> Exercise prompt:
Take each line in the entries below that holds "computer" and show it.

> Entries shown:

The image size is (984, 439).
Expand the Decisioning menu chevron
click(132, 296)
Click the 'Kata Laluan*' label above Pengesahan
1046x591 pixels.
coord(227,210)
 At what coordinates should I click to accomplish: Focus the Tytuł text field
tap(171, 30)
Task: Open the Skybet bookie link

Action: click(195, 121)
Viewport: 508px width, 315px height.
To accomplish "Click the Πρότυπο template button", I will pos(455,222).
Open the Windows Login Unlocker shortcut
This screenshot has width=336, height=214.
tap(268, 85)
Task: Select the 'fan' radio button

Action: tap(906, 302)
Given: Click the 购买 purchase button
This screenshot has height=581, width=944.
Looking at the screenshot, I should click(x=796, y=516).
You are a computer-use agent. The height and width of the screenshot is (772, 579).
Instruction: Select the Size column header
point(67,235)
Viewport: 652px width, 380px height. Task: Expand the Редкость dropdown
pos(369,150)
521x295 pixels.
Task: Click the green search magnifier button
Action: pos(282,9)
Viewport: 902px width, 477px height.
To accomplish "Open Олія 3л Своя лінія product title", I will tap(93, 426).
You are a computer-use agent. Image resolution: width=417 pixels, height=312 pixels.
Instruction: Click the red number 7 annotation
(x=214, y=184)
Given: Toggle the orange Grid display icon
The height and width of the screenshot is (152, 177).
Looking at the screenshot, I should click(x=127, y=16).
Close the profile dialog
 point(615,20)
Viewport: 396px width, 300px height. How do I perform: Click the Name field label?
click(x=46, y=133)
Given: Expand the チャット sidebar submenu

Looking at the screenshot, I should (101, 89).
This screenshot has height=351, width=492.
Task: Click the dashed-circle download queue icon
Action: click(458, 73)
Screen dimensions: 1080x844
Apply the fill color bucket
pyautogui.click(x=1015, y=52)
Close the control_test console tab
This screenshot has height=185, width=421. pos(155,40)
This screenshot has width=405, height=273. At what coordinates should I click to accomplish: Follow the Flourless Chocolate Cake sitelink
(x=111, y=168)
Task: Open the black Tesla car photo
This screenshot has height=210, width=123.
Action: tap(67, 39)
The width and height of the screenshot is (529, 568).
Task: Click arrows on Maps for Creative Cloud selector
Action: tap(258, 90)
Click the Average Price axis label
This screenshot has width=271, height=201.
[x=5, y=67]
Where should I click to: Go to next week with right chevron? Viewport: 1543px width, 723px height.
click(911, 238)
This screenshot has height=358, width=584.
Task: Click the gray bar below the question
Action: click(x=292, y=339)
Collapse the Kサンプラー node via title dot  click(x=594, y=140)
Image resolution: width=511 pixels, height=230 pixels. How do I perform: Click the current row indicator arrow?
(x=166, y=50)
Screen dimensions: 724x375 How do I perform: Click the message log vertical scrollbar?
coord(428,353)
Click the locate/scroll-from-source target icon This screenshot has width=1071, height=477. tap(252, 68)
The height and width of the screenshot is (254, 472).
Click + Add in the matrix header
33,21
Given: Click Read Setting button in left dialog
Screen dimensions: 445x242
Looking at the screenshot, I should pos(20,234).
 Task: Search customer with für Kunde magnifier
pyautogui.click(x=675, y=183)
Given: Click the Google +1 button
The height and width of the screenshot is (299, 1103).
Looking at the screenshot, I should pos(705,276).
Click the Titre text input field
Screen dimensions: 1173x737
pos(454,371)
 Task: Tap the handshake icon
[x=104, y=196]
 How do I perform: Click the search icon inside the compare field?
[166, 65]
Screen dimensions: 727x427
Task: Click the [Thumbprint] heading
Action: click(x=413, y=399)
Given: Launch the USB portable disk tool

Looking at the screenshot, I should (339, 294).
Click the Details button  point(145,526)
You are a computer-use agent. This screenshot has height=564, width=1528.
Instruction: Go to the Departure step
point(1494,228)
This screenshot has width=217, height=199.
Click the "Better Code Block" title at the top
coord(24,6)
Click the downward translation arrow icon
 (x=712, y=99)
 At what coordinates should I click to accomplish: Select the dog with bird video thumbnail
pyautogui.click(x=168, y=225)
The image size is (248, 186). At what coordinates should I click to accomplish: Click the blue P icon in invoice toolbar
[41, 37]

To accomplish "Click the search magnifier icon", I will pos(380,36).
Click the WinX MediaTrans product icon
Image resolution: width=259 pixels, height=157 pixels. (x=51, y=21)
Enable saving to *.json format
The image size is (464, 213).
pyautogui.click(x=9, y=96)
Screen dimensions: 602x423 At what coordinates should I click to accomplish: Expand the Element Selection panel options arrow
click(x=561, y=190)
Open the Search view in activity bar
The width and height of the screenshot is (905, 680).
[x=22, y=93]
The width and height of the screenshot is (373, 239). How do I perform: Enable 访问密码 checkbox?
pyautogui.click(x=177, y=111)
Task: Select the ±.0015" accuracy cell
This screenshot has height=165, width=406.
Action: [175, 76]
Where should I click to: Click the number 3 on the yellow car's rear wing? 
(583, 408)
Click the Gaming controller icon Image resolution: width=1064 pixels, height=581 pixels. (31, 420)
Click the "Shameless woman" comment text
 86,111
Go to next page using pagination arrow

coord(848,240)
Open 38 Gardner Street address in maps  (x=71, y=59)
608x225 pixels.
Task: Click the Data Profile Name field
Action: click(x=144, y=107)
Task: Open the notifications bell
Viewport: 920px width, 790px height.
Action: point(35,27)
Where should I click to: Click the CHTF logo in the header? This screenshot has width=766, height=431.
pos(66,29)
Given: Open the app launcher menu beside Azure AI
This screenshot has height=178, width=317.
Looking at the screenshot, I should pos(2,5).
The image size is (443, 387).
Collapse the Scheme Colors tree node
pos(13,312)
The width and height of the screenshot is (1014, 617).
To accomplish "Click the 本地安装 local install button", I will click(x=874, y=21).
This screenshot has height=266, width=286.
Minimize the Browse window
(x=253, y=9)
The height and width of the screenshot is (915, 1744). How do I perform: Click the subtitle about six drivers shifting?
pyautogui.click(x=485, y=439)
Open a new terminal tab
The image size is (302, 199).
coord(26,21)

> Your solution:
You are a computer-use agent. The height and width of the screenshot is (772, 579).
You are a computer-use agent. Image resolution: width=417 pixels, height=312 pixels.
You are a computer-use agent. This screenshot has height=564, width=1528.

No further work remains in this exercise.